Going back a generation, I expected then to find a baptismal record, circa 1820, for Ambroise Therien in the vicinity of L’ Acadie, Québec, but did not find an exact match with full first and last names. Instead, I encountered a baby named Ambroise, a foundling of unknown parents, baptized on 6 August 1820. He literally had been left on the church doorstep. Many Therien families lived in the area, so evidently one of them raised Ambroise to adulthood. A record of Ambroise and Clotilde’s marriage has not survived; their eldest son Joseph was born in Burlington around 1842. Sometimes name changes do not follow predictable patterns. For example, Clotilde became known as Lucy! They may be the couple, named Ambrose Palmer and Louisa Mosser, married by an Irish priest at St. Mary’s Cathedral in Burlington on 5 March 1848. If so, this was likely a rehabilitation of an earlier non-Catholic marriage.

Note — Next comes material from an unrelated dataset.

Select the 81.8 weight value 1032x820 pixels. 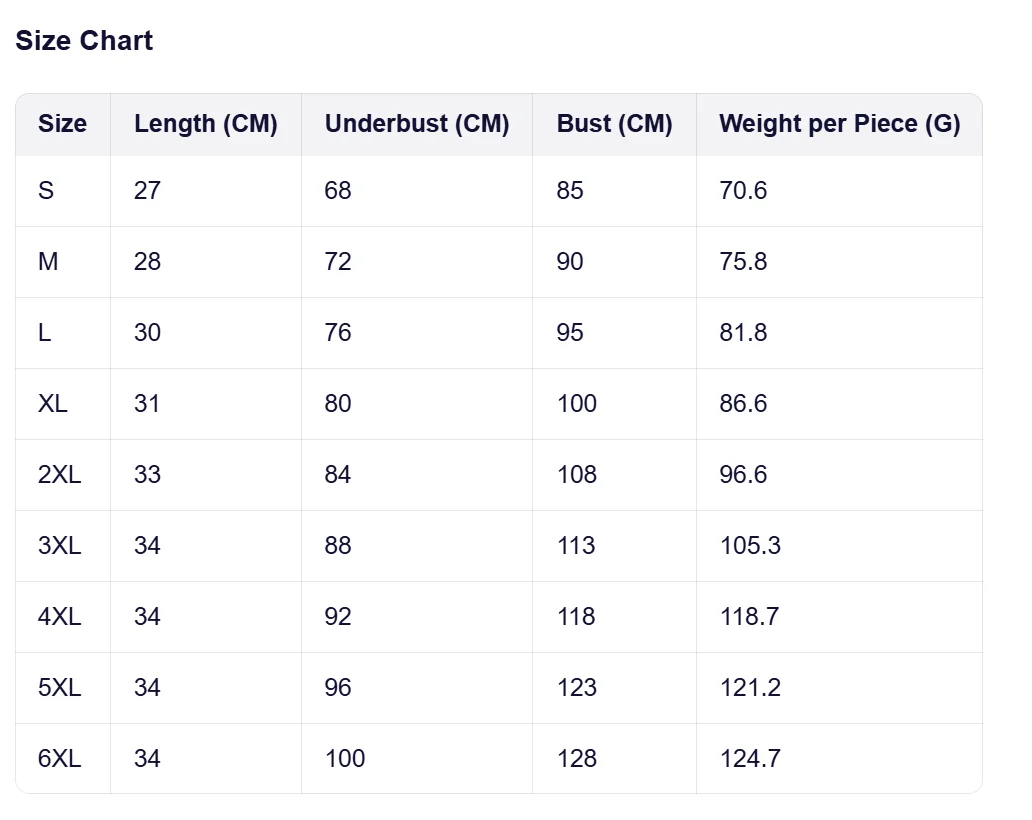[743, 333]
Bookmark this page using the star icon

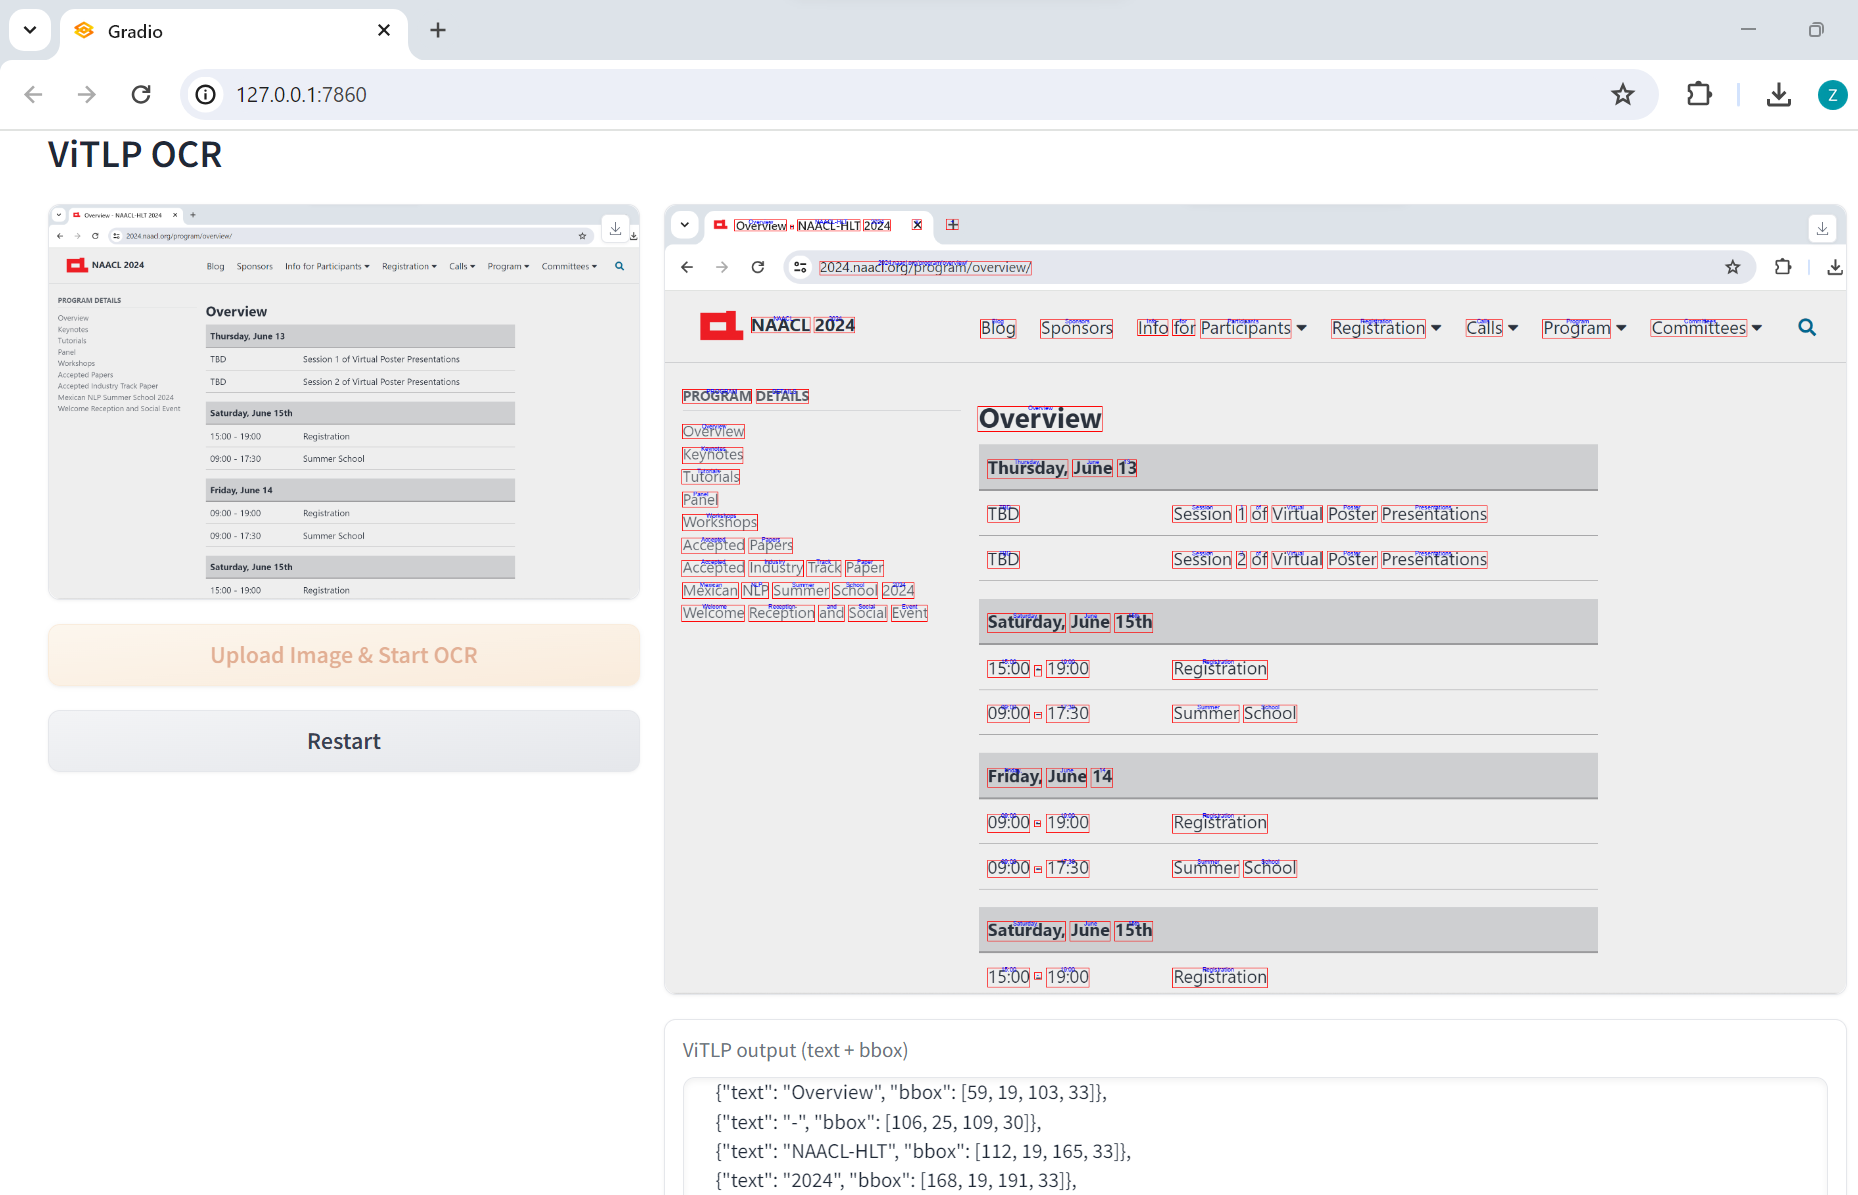(1623, 94)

Ambrose and Lucy Landers ended their days in Pittsford among a tightly knit cluster of French-Canadian families. In 1896, they died less than six months apart from one another. Their handsome double gravestone in St. Alphonsus Cemetery has survived well. 

Just west of the Landers cemetery plot is the double-sided stone for George and Kate Christmas.  In moving to Pittsford from Williston, they worked hard to attain a higher standard of living than their parents achieved as immigrants. Starting as a farmer laborer, George later worked in marble quarries and then became a blacksmith. He and Kate eventually owned their own home and enjoyed retirement. 

George Christmas Jr., whose name appears on the other side of the stone, was the only one of George and Kate’s three children who lived to maturity. For reasons unknown to me, George Sr., after his wife Kate’s death, went to live in Underhill, Vermont, with his nephew Charles Christmas. That is where he died, his body brought home to Pittsford for burial. George’s family honored his Civil War service. In 1975, grandson Raymond Christmas applied successfully for a military marker to be placed on George’s grave. My first trip to the Christmas lot failed to find the marker. Taking advantage of an unseasonably warm November afternoon, I returned to the cemetery, looking carefully around the large Christmas stone. Noticing an indentation partially filled with dried grass clipping, I found the sunken marker! 

Our area cemeteries will continue to tell stories of names lost in Vermont.